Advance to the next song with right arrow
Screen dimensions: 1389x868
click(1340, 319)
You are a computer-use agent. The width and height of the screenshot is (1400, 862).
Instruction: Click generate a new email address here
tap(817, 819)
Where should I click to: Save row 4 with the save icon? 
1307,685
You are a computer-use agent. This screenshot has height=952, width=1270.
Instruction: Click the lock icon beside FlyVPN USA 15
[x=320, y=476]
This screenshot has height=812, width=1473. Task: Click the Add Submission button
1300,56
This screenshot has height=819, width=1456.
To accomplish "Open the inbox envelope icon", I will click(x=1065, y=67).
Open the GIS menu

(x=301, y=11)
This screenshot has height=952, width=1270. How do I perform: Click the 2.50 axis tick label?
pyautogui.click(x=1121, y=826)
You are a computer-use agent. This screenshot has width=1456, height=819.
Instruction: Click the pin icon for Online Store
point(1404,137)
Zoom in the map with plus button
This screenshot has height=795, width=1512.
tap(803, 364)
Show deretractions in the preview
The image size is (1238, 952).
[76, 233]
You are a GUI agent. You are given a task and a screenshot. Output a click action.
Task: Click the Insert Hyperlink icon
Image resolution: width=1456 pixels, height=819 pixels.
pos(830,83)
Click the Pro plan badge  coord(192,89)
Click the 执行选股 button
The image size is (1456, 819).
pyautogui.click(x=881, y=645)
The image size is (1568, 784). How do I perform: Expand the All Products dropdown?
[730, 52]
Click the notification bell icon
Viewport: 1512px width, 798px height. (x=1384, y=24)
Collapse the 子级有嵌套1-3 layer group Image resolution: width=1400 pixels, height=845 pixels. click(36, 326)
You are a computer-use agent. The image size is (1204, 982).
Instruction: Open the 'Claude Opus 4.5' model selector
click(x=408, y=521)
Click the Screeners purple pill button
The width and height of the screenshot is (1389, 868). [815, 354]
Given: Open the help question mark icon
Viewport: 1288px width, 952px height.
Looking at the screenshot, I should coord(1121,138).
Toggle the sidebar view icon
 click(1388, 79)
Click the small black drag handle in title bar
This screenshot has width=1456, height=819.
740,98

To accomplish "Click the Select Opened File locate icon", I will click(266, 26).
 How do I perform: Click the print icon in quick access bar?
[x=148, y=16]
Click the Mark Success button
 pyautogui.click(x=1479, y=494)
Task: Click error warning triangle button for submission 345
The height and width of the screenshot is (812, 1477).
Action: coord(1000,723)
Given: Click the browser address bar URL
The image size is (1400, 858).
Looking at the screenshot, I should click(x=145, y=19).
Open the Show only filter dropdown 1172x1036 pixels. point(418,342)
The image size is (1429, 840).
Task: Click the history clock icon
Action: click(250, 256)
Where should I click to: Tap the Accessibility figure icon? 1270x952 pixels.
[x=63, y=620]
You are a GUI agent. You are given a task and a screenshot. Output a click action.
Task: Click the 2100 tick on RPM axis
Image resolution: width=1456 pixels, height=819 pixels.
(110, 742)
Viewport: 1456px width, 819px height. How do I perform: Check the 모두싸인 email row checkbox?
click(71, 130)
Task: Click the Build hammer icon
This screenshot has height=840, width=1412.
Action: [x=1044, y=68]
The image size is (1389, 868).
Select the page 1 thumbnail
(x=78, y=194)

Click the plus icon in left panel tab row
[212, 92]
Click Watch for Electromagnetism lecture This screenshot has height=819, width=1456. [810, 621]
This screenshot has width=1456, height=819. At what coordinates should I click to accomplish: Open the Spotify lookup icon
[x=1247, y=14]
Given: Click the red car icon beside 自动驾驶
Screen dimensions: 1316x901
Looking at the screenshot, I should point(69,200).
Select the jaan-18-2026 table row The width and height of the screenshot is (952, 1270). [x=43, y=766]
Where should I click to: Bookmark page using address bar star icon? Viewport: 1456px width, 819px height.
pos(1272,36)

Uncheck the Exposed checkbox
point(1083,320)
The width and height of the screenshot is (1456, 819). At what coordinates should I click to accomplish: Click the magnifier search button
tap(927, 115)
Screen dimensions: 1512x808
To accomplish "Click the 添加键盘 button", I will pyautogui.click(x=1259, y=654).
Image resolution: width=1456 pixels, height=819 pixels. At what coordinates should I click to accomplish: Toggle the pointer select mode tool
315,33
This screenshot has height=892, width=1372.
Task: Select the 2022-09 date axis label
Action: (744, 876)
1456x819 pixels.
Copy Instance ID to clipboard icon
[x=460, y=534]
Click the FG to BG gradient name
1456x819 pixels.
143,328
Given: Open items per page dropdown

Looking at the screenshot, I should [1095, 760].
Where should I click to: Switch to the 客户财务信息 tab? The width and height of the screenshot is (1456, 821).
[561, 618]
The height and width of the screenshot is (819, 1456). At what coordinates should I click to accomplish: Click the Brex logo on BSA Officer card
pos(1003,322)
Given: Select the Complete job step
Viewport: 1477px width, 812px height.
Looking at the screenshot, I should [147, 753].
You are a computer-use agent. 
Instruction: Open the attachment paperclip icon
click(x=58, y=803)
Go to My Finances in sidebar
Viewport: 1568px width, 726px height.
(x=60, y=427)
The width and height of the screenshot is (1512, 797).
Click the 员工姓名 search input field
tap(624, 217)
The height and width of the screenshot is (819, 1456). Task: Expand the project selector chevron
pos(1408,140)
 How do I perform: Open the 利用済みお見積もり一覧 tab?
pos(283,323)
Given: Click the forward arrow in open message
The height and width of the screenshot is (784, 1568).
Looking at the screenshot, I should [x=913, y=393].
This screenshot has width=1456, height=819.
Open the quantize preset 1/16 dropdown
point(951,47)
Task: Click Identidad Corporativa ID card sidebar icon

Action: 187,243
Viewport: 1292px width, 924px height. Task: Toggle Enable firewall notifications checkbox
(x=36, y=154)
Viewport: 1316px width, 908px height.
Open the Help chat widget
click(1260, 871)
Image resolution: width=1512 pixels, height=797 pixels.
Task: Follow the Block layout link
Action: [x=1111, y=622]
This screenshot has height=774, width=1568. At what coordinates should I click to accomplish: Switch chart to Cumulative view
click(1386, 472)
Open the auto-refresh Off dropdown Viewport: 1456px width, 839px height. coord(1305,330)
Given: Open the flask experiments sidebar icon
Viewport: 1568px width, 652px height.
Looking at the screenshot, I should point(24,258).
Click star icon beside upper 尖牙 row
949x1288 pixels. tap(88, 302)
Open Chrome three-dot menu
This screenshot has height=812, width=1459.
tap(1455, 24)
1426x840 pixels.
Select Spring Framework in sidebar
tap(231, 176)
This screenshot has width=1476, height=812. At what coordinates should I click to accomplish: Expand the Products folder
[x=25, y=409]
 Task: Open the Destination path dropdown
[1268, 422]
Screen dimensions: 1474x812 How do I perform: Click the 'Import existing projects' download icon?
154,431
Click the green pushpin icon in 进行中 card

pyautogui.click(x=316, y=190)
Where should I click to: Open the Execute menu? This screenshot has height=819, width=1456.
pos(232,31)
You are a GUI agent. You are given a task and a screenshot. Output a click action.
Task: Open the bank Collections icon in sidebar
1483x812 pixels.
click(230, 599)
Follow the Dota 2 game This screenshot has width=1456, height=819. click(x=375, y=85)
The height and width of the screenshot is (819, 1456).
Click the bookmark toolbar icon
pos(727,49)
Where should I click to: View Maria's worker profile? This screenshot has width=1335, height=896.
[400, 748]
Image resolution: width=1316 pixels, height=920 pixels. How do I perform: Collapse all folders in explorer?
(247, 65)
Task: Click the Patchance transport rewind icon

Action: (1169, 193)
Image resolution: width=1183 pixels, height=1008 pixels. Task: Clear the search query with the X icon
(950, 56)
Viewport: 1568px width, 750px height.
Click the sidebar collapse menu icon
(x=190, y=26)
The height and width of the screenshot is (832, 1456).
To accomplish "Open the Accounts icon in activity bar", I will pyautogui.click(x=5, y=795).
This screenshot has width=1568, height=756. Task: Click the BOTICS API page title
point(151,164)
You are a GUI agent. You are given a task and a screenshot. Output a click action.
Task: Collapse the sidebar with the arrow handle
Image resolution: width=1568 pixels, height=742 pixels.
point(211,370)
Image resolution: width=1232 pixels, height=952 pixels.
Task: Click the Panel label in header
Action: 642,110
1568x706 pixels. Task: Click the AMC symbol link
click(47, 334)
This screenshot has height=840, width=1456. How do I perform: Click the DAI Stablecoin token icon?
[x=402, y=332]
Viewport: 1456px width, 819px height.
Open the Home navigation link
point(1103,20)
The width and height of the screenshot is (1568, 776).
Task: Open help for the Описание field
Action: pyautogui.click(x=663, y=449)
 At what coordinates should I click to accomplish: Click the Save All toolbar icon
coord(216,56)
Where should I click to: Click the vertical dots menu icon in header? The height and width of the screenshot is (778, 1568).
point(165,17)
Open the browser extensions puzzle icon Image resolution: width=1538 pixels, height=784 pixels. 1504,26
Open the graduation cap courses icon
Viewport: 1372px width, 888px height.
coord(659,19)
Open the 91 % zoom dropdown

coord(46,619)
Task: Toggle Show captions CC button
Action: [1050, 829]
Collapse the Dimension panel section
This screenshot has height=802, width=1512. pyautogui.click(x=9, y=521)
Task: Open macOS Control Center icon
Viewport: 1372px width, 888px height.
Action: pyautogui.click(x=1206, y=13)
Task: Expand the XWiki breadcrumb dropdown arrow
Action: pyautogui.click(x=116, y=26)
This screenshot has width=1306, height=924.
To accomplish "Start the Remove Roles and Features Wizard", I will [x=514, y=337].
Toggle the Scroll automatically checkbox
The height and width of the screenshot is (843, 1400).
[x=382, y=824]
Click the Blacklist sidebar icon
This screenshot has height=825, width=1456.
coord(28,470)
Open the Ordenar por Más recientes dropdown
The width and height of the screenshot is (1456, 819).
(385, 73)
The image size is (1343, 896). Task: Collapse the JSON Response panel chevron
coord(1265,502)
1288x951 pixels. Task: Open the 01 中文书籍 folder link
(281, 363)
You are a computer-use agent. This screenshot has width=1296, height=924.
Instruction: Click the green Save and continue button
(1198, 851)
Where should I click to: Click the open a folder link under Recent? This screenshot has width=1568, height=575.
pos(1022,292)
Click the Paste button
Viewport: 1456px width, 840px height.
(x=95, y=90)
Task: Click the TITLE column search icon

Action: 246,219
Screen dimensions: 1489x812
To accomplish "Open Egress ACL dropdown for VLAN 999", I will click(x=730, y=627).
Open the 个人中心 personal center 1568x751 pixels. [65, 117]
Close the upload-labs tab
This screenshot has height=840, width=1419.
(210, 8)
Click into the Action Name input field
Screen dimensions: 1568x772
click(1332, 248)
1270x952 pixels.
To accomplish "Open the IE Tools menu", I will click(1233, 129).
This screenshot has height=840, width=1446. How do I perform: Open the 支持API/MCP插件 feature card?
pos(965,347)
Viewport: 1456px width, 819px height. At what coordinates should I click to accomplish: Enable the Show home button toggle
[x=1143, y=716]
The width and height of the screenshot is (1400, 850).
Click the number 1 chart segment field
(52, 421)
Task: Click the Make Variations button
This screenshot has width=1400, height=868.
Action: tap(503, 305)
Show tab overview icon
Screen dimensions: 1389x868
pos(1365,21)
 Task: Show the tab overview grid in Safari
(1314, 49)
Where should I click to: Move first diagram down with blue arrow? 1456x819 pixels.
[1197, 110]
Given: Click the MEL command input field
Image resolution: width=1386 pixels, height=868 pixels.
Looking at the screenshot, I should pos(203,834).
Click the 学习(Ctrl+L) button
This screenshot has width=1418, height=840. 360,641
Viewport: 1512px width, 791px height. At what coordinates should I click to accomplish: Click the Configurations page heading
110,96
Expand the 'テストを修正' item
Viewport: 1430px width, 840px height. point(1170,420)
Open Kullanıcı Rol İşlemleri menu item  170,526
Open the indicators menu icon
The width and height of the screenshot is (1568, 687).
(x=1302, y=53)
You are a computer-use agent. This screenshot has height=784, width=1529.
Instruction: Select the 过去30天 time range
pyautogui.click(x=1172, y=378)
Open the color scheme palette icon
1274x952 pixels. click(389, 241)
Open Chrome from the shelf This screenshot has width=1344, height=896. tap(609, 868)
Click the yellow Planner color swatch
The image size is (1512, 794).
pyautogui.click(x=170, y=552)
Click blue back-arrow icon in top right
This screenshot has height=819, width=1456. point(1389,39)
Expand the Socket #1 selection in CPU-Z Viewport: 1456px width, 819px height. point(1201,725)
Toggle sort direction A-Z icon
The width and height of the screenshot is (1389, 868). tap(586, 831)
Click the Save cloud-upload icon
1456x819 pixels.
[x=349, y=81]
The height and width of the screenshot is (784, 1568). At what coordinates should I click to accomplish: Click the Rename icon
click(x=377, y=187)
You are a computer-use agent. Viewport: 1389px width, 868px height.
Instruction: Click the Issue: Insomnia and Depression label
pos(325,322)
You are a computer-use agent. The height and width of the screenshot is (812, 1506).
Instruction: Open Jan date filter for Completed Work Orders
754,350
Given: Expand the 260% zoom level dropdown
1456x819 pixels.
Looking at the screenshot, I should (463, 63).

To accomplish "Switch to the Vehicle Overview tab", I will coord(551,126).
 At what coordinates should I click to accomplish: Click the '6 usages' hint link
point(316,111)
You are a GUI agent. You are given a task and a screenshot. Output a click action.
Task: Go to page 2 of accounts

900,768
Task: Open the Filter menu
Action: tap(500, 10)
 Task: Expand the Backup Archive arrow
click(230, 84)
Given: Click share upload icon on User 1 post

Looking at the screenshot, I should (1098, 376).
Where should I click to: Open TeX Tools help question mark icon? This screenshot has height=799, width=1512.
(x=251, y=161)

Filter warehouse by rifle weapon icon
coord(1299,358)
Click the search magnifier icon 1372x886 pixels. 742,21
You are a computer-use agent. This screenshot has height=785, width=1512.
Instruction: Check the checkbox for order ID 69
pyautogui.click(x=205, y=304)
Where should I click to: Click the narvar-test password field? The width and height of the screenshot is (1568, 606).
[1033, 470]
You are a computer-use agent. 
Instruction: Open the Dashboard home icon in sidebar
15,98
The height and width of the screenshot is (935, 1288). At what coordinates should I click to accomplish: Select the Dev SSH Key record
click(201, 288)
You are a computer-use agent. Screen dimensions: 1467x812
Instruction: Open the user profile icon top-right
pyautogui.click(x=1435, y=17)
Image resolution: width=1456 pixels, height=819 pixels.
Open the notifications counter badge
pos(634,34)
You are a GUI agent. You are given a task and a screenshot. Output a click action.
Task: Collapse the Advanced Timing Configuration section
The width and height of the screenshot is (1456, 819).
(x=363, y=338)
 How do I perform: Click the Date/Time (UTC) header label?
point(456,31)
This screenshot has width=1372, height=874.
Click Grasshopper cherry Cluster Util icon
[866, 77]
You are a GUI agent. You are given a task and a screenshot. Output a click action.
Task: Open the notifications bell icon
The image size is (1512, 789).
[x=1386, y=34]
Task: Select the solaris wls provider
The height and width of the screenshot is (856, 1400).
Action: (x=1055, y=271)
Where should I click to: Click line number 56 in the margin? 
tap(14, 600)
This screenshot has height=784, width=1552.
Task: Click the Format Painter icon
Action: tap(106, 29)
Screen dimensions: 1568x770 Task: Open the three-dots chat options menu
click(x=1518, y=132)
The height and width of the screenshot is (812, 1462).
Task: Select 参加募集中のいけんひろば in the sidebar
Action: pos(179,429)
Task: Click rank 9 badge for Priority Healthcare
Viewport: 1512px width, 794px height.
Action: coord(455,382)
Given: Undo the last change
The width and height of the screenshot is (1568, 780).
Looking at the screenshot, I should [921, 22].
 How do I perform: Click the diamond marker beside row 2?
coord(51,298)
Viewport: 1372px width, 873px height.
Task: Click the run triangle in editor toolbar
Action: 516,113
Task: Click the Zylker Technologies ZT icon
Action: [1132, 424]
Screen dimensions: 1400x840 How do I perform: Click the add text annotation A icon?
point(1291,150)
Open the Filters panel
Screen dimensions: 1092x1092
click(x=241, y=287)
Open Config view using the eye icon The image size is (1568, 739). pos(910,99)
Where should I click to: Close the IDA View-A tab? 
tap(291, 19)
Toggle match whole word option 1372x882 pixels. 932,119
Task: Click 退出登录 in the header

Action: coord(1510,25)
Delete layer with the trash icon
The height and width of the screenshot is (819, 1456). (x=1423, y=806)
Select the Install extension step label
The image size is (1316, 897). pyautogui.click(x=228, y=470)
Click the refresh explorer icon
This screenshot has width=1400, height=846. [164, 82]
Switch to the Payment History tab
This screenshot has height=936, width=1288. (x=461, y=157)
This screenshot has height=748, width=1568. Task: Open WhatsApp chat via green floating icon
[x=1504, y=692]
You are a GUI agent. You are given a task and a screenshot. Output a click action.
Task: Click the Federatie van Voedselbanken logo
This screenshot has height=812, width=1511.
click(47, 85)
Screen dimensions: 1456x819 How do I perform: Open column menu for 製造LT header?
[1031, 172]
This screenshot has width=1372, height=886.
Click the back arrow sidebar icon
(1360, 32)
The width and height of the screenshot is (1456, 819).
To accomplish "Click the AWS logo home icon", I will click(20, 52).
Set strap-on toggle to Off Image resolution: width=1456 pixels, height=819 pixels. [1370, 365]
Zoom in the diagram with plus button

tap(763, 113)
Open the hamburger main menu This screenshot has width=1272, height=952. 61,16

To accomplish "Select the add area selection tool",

:::

Every line containing the string "selection" should be pulled from the listing and copied.

Expand the Socket #1 selection in CPU-Z Viewport: 1456px width, 819px height. point(1201,725)
To accomplish "Select the add area selection tool",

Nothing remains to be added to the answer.